The Senior Site Reliability Engineer will provide technical leadership to the Service Platform Operations Team as we configure, integrate, deploy, validate, monitor, and support services and applications on the PlayStation Network. Responsibilities include:
Hands-on application management and support for AWS cloud and on-prem production environments, including full-stack diagnosis, fault resolution and root cause analysis.
Proactive monitoring of production systems and identify issues before service impact.
Drive and Implement monitoring tools/metrics/reports for tracking application/service performance.
Collaborate with engineering and system teams to drive changes and ensure optimal application performance and resiliency.
Lead service and system performance analysis, service capacity planning, and service continuity validation for multiple applications.
Implement automated scripts/tools to automate operational tasks/activities.
Review and influence design, architecture, standards, and methods for deploying, monitoring and operating services and applications.

Brief - Reproduce the job description word for word, starting at "Proactive monitoring of" and ending at "for multiple applications.". You won't need the entries that come next.

Source information -
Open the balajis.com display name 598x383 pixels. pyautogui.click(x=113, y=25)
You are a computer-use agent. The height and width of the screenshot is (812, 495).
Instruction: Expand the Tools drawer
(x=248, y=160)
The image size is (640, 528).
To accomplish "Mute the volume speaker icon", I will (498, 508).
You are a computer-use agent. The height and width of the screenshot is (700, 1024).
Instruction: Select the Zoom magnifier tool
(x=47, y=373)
* * *
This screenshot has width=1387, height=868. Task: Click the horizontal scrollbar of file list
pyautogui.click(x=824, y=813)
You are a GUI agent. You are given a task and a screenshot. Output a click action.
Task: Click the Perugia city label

Written solution -
Proactive monitoring of production systems and identify issues before service impact.
Drive and Implement monitoring tools/metrics/reports for tracking application/service performance.
Collaborate with engineering and system teams to drive changes and ensure optimal application performance and resiliency.
Lead service and system performance analysis, service capacity planning, and service continuity validation for multiple applications.